7. If you find yourself near Belgrave Square in London, pause for a moment to admire the two handsome dogs lounging at the feet of Sir Robert Grosvenor, a nod to the Talbot Hounds which take a prominent place on the family coat of arms. Along with Greyhounds, they are the only breed of hound used in English heraldry. More Talbot Hounds can be found in Trevelyan Square, Leeds, where four of them, holding fountain spigots in their mouths, support a large stone bowl.
8. While taking a stroll in the grounds of Antrim Castle in 1607, the new bride of Sir Hugh Clotworthy was attacked by a wolf. A mysterious Wolfhound came to Lady Marian’s rescue and killed the wolf, but vanished again after she had tended his wounds. One dark and stormy evening some years later, the Wolfhound reappeared; standing on the battlements, his howling raised the alarm that the castle was under attack. With the enemy defeated, as dawn lit the sky, the Wolfhound was transformed into stone, although some say that the hound died helping defend the castle, and Sir Hugh had a statue made in his honour. Superstition says that should the statue ever be moved from the castle grounds, disaster will follow, so although the castle no longer stands, the Wolfhound continues to keep his watch in the castle gardens.

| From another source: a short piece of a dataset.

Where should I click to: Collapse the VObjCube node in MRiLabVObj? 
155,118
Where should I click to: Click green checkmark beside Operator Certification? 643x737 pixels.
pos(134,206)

9. Over 60 statues dedicated to Scottish poet Robert Burns exist worldwide, 15 of them in Scotland, but, scandalously, not all of them feature his favourite dog Luath, from whom he was said to be inseparable. When the collie tripped up Jean Armour, Burns’ future wife, at a wedding, it gave the poet the courage to speak to the woman who was to become the other love of his life. Happily, the ‘gash and faithfu’ tyke’ can be admired sitting at the feet of the poet in Dumfries town centre.
10. Edinburgh and its environs do seem particularly blessed with sculptures of famous canines: keeping novelist Sir Walter Scott company on the world’s second largest monument to a writer is his beloved Deerhound, Maida. Also featuring on the monument is a Dandie Dinmont Terrier — the breed named after a fictional character in one of Scott’s novels.